Biography of Thomas Kuhn


Thomas Kuhn is a philosopher of science who has changed the perception and understanding of the world of science.

Childhood and youth

Thomas Coon was born to Minette Scrook-kun and Samuel L. Kuhn in Cincinnati, Ohio. He studied at the Hessian Hills School in New York, where students were encouraged to think independently.
Interest in physics at Kuhn opened at the school “The Taft School” in Watertown, which he graduated in 1940.

In 1943, Thomas Kuhn graduated from Harvard University with a bachelor’s degree in physics. In 1946 he received a master’s degree in natural sciences, and in 1949 a Ph. D. For three years he was a junior research fellow at Harvard, and these years had a strong impact on his future, because it was then that Kun realized that he would prefer physics and the philosophy of science to physics.

Career

Kuhn’s first job was the Harvard Radio Research Laboratory at the US Bureau of Research and

Development, where he worked in a team engaged in radar.

After graduation from 1948 to 1956, he taught the history of science, at the personal request of the president of the university, James Conant.

In 1957, in his book The Copernican Revolution, he refuted the claims of many outstanding scientists stating that the Earth is in the center of the solar system.

In 1961, he was appointed teacher of the subject “History of Science” at the University of California, where he was listed immediately in two faculties – the Faculty of Philosophy and the Department of History.

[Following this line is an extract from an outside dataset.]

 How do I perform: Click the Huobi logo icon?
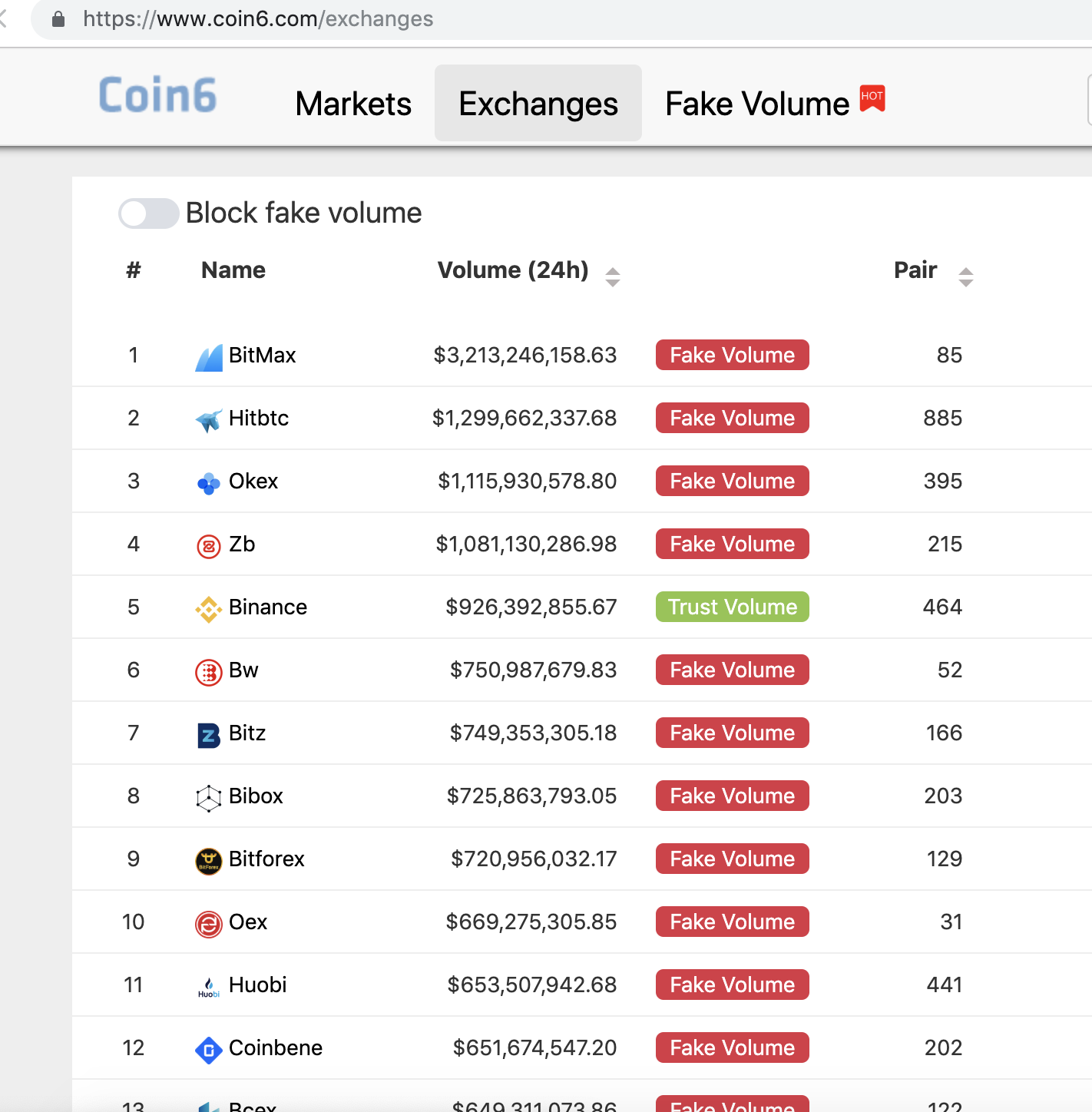click(x=207, y=985)
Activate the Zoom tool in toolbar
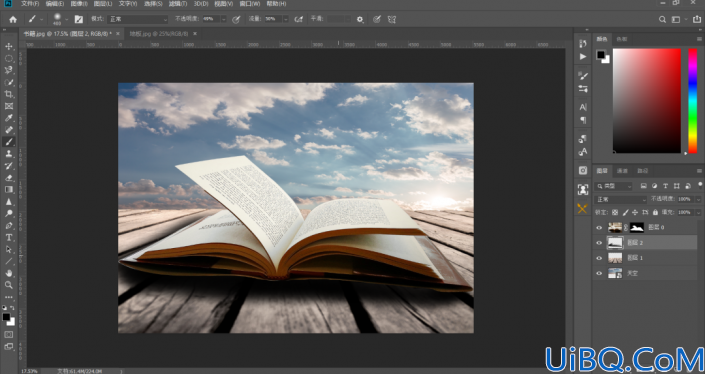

In 1962 he published his important work “The Structure of Scientific Revolutions,” which was first published in a book from the series “Fundamentals of Unity of Science.” In his work, he argued that competing paradigms are often incommensurable.

He also proposed the notion of “paradigm shift,” and stated that the branches of science experience periodic changes, and do not develop linearly and constantly.

In 1964 he became professor of philosophy and history of

science of Moses Taylor Pine at Princeton University.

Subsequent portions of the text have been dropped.